In June, green vegetation becomes available and a drastic change of diet results. The root digging is terminated for something better. A grass, (Arctagrostis latifolia), with a stiff and juicy stalk, and growing in swales and wettish areas, is a favorite. The bears also graze extensively on horsetail (Equisetum arvense), mountain-sorrel (Oxyria digyna), and the tall showy white saxifrage (Boykinia richardsonii). A pea (Oxytropis viscida), growing abundantly far up the streams on old river bars is extensively grazed.
The grizzly is quite fastidious in his feeding on dock (Rumex fenestratus). He severs the thick juicy stem with a bite and as he chews, the large reddish seed head drops from his lips, neatly discarded.
The grizzlies continue grazing and chomping green grasses and herbs until berry time when another major change of food habits takes place. Some grazing still persists but now the bears turn wholeheartedly to blueberries, crowberries, and the bitter scarlet buffaloberries, the three species of berries most abundant and available. The lush berry of alpine bearberry (Arctous alpinus), that ground-hugging woody plant that colors patches of the landscape a brilliant scarlet in autumn, are sometimes eaten, but not with any efficiency. The berry diet continues through the autumn but at this season a few roots may again be sought.

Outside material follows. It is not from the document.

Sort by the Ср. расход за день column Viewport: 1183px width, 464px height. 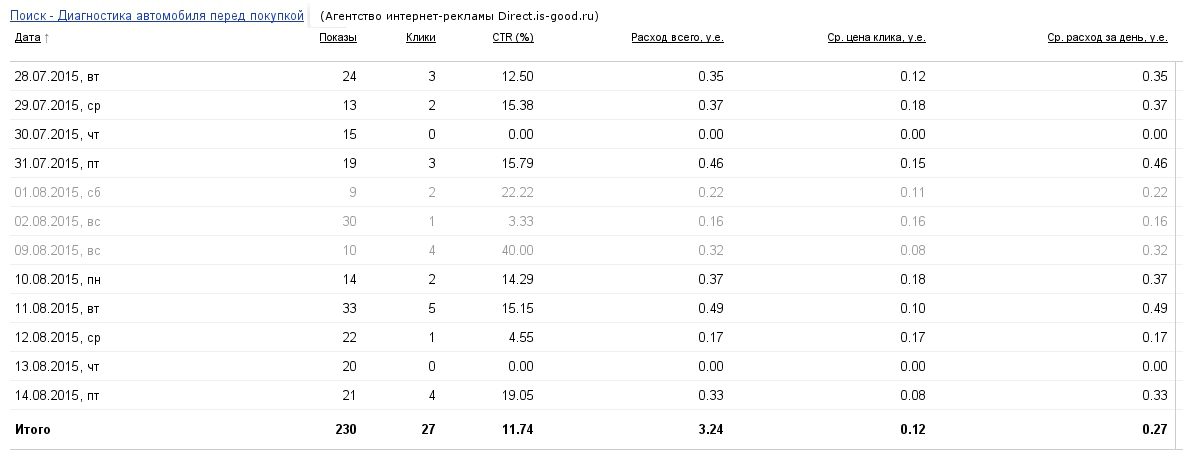(1108, 37)
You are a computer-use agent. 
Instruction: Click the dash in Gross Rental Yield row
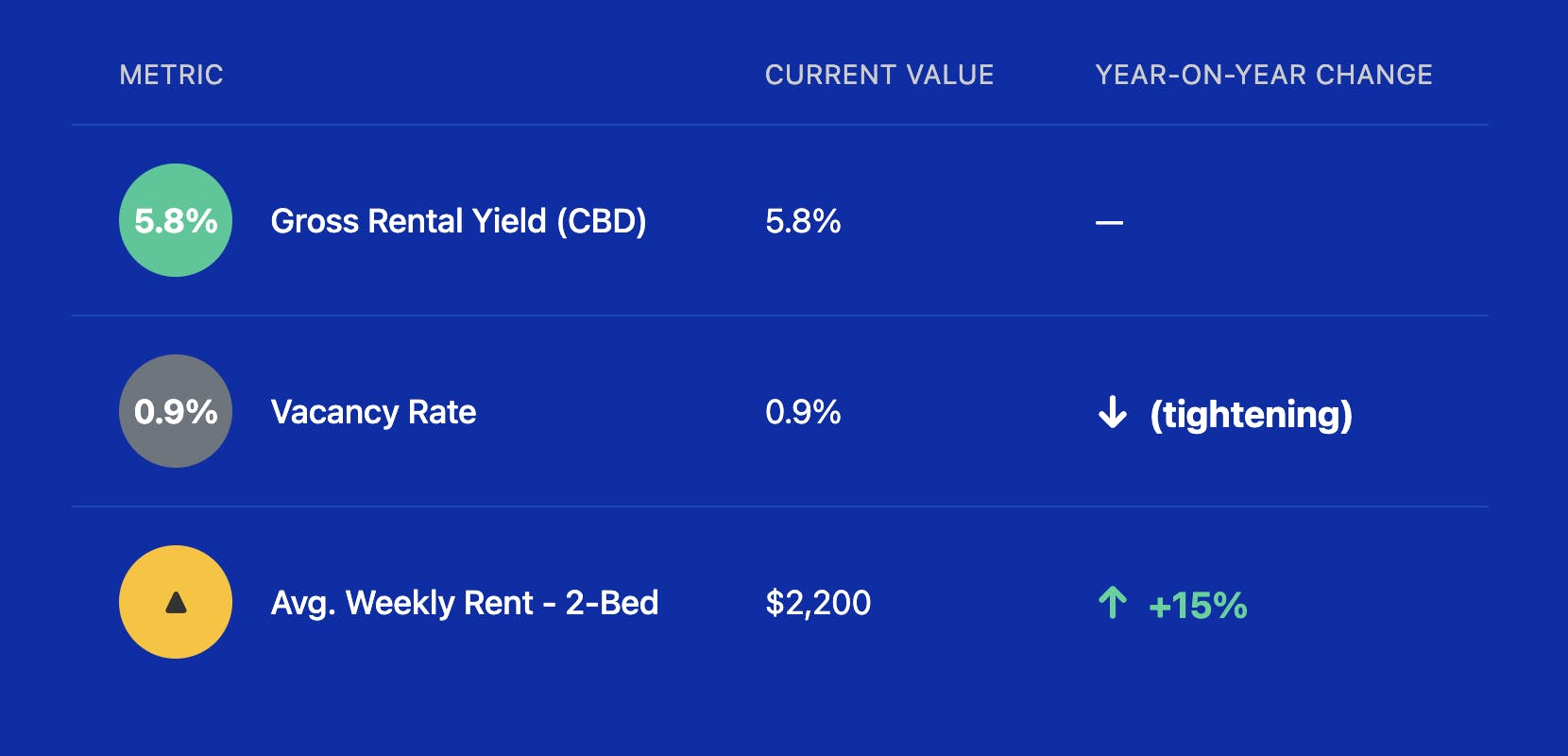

The bear belongs to the order Carnivora and yet little mention has been made of meat in the diet. He is perhaps, so to speak, a victim of evolution and has had to adjust. As his mature size became ever larger through eons of time, he became too slow to catch large herbivores such as the caribou, and his large body required more sustenance than could be secured by digging for mice and ground squirrels under usual circumstances. Therefore he had to turn more and more to vegetation which could be secured in quantity. This is not as drastic a change as we might offhand suppose. It is one chiefly of degree, because we find carnivores such as the fox and the marten turning to a berry diet for a period, from choice.